The Classical Picture of Forces

All these particles we've introduced interact with each other by way of the four forces I've mentioned. To understand how these particles interact with each other, it's probably best if we look at different ways in which the concept of "force" can be viewed.

Action at a Distance

The simplest way in which we can describe an interaction between two objects is simply to say that one of them exerts a force on the other. For example, let's consider the interaction between the earth and the moon.

Earth and moon

The earth exerts a gravitational force on the moon (Fe) while the moon exerts a gravitational force on the earth (Fm). By Newton's third law of motion, these forces are of equal strength and in opposite directions. However, many people (including Newton) have been reluctant to accept this idea of "action at a distance." Such people are bothered by the idea that the earth could directly exert a force on an object over 200,000 miles away. (The distance is irrelevant, really, but the point is, the earth isn't touching the moon.) An alternate way that doesn't rely so much on action at a distance is to think of a force in terms of "fields."

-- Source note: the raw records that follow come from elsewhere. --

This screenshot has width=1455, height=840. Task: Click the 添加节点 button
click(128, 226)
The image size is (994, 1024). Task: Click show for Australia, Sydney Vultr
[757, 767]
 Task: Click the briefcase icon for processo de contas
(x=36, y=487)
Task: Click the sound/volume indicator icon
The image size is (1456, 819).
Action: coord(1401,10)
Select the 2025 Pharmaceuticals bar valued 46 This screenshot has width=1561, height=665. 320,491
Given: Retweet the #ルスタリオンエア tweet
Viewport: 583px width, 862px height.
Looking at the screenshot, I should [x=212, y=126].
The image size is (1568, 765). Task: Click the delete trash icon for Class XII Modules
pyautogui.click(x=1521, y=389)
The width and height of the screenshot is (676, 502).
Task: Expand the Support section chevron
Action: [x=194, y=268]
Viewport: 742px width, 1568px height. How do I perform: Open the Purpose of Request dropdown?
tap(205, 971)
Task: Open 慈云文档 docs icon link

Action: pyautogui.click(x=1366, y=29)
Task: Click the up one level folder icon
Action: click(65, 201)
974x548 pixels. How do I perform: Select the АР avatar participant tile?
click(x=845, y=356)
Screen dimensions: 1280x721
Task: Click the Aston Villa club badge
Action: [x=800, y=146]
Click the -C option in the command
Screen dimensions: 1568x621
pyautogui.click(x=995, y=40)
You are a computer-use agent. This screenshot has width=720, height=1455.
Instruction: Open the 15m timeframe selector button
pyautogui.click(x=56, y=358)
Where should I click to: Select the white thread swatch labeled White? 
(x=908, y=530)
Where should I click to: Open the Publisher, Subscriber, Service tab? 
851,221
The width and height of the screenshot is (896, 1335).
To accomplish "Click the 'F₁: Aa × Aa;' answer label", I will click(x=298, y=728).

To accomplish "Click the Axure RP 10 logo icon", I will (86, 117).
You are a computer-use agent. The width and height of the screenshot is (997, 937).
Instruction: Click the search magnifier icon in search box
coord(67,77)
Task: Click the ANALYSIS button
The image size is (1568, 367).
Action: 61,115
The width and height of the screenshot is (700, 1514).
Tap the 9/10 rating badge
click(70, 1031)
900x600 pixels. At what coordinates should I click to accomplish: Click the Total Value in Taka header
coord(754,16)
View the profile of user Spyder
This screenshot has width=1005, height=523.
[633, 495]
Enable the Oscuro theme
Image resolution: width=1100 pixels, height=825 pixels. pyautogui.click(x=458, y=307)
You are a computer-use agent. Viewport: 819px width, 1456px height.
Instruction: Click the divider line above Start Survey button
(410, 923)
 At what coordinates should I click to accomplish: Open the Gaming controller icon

Instead of thinking of the earth and the moon directly exerting forces on each other, we can introduce a middle man, called a "gravitational field." Here's how it works. We think of the earth as being surrounded by a gravitational field which extends outwards in all directions for a great distance. (Technically, forever, but it gets weaker the farther we go out.) Then this gravitational field exerts a force on anything that's in it, such as the you or me, or the moon.

Earth's gravitational field

The moon (and any other object with mass) is also surrounded by a gravitational field, and any object, such as the earth, in that field experiences a force as well. (I've left this out of the picture above, though. Too much clutter, otherwise.)

We can look at electric forces the same way. Consider, for example, the electric force between a proton and an electron. We can say that the proton is surrounded by an electric field, and this electric field exerts a force on the electron. and the electron is surrounded by an electric field, which exerts a force on the proton.

Either way, the result is the same. The moon experiences the same force, regardless of what we consider to be the immediate source of that force, the earth, or a gravitational field. So do these fields really exist? Well, they're not tangible, certainly, but they do seem to have some important features. For example, a fluctuating electric field creates a magnetic field, and a fluctuating magnetic field creates an electric field. So these fields sort of have a life of their own. This is especially true when we consider the consequences of quantum physics.